Reproduce, with no edits, the line that contains "Tap the Currency value NPR at bottom" and all the lines that follow it, ending with the last line of the records.

=== Data for the task ===

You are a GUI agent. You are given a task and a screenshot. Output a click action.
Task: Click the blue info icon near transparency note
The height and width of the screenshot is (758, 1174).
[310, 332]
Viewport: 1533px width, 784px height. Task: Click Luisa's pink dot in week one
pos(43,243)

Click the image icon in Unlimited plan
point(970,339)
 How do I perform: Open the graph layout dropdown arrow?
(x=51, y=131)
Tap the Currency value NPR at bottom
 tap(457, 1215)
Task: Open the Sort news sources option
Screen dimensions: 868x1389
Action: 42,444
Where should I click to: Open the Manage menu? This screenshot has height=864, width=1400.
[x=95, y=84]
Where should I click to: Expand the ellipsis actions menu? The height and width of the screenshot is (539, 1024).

===

*Worked solution:*
Tap the Currency value NPR at bottom
 tap(457, 1215)
Task: Open the Sort news sources option
Screen dimensions: 868x1389
Action: 42,444
Where should I click to: Open the Manage menu? This screenshot has height=864, width=1400.
[x=95, y=84]
Where should I click to: Expand the ellipsis actions menu? The height and width of the screenshot is (539, 1024).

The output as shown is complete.